A low-cost concentrating solar building design with triple the efficiency of PV panels could solve long-standing challenges in the building-integrated solar sector. It would furnish heat, air conditioning, and hot water, which together comprise most of a typical building's energy needs. 

A concentrating solar building as a thermal system is highly efficient in its use of the entire spectrum of solar energy, whereas photovoltaic panels utilize only a narrow band of visible light. These buildings, however, would best be deployed in sunny locations and should be oriented along east-west lines. This way, the receiver can track seasonal variation in the sun’s position. That said, a concentrating solar building would have few moving parts, none of which are mounted on the roof, which would simplify maintenance. Mirror cleaning would be as simple as pressure washing your gutters.

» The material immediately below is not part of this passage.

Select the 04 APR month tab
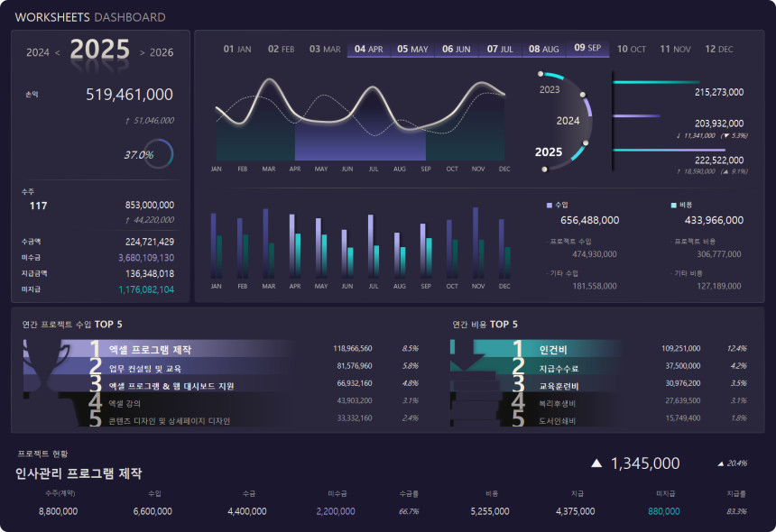The height and width of the screenshot is (532, 776). coord(368,49)
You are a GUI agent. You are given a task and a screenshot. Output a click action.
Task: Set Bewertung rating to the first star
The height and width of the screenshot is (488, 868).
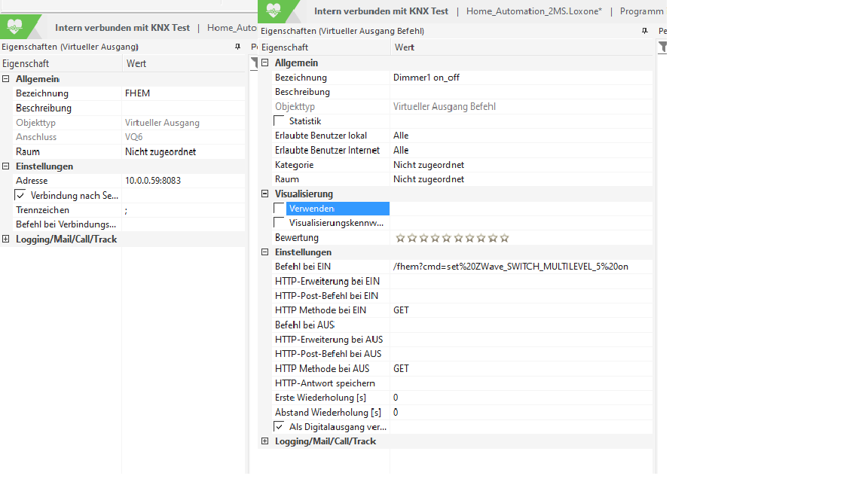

At the heart of the technology is a gently curved mirrored roof, arguably the most efficient way to capture abundant solar energy cheaply in a building. A cylindrical trough shape for the mirror produces consistent energy despite changes in seasonal solar angle. A thermal receiver located above the mirror tracks moving focus, while a safe antifreeze solution carries heat from the receiver into the building. This thermal energy supplies space heating and hot water but also cools the building through an absorption chilling process that utilizes safe lithium salts.

Absorption cooling, around since the 1800s, uses heat to drive chemicals in and out of solution to effect cooling. The most efficient and enviro-friendly techniques use lithium salts in dual or triple-effect processes that require high temperatures. This is beyond the thermal capability of simple, one-sun hot water panels but exactly where solar concentrating systems excel. 

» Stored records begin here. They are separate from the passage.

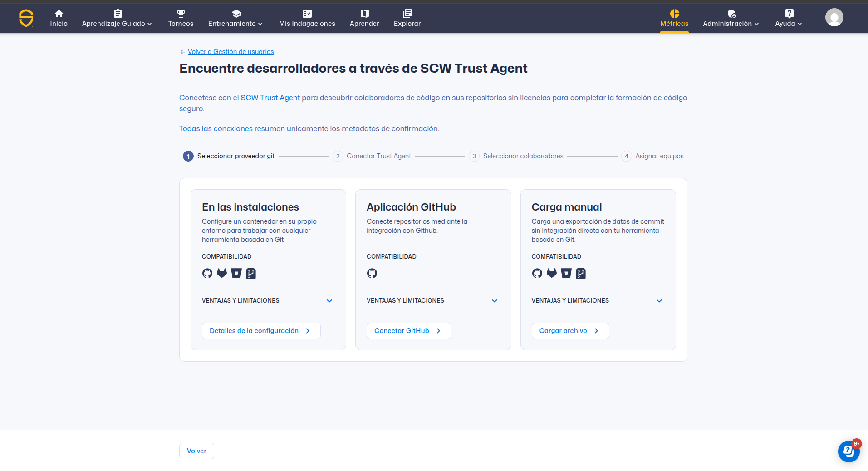Click Bitbucket icon in Carga manual card
The image size is (868, 471).
pyautogui.click(x=566, y=273)
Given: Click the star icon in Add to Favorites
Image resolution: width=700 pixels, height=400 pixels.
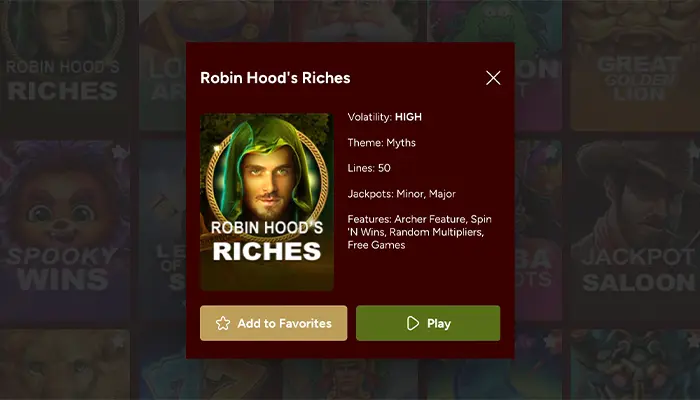Looking at the screenshot, I should coord(223,323).

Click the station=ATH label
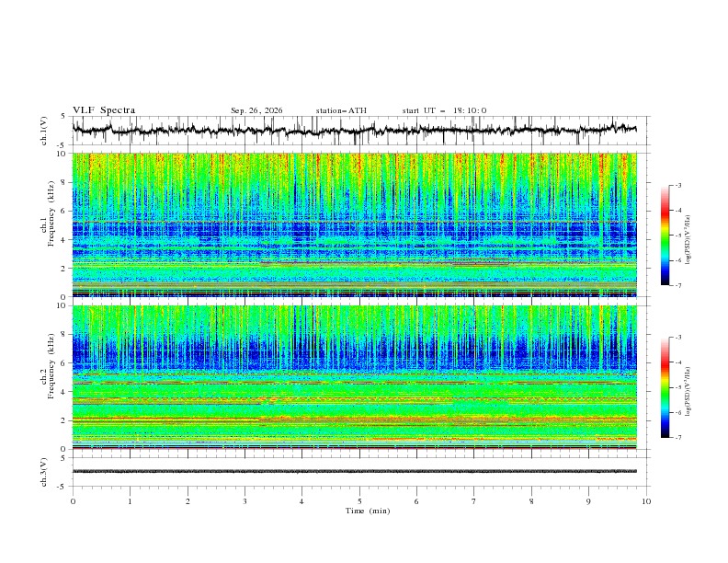click(x=341, y=110)
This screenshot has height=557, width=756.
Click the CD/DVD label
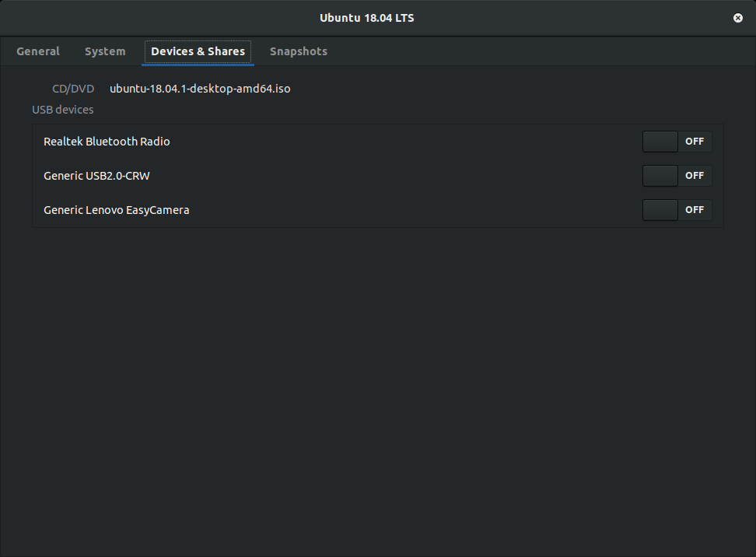click(73, 89)
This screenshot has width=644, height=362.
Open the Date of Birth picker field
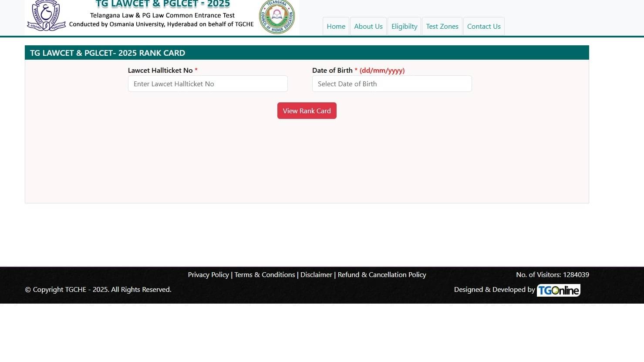(x=392, y=84)
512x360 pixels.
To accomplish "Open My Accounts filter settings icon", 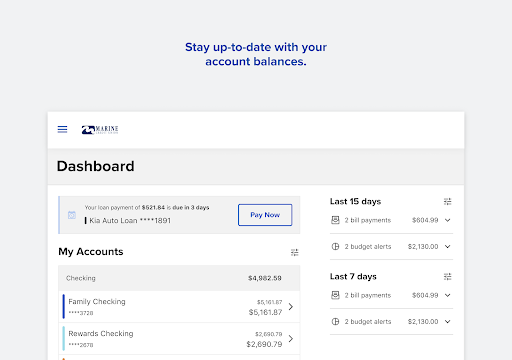I will tap(295, 252).
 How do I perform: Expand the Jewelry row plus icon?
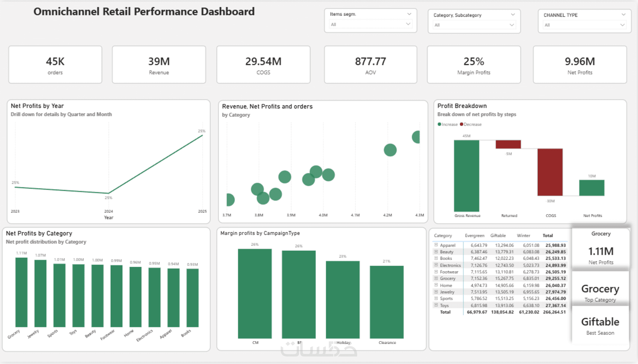click(x=436, y=292)
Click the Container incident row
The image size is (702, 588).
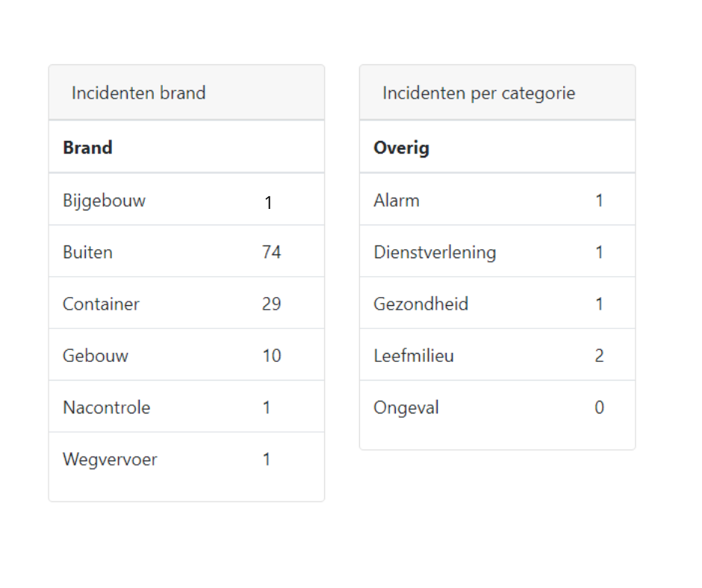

You might have seen the long parabolic trough mirrors used in CSP (concentrating solar power) systems. They are very high in concentration, but with a major caveat: parabolic mirrors must track the sun precisely to maintain concentration. Cylindrical mirrors, on the other hand, provide less concentration but collect solar energy consistently from a fixed position. Reflected focus of these mirrors moves around seasonally, which can be tracked effectively with relatively small linear receivers made up of the same evacuated tube collectors used in CSP systems. What’s more, shallow cylindrical mirrors can be easily formed from roofing sheet metal and mirror film. Simple in shape, cylindrical mirrors would integrate readily into building roofs for cost-shared savings.  

For the technically inclined, cylindrical mirrors belong to a class of optics called non-imaging optics. When used as primary mirrors in concentrating solar energy systems, these mirrors typically have long axes of curvatures oriented east-west. A linear receiver, also aligned east-west, tracks across the mirror’s width as solar declination varies seasonally. The annual extent of solar declination is approximately 47 degrees at latitudes between 30 and 40 degrees where promising solar sites abound. This relatively narrow declination range means the linear receiver need only move a tiny increment each day in order to collect solar energy. 

How does a concentrating solar building actually deliver the energy goods? A radiant floor system is a promising delivery system for heating and cooling. Radiant floors are expensive retrofits, but we’re talking new construction here, so installation costs would be more competitive with forced-air systems. Storage tanks for night-time heating and cooling would be located in the building’s side bays. 

ClimateWell, an innovative company in Sweden (www.climatewell.com) offers a solar heating and cooling system that goes a step further with its use of chemical storage and smaller tanks. A concentrating roof system connected to ClimateWell’s storage system and a radiant floor could prove the ultimate ticket to effective solar heating and cooling of new buildings.

The receiver arm over a concentrating solar building will be questioned by some, but buildings throughout history have sported all manner of turrets, flags, chimneys, and antennae. If we extrapolate into the future, a solar receiver arm above one’s house could be construed as evidence of progress in energy innovation.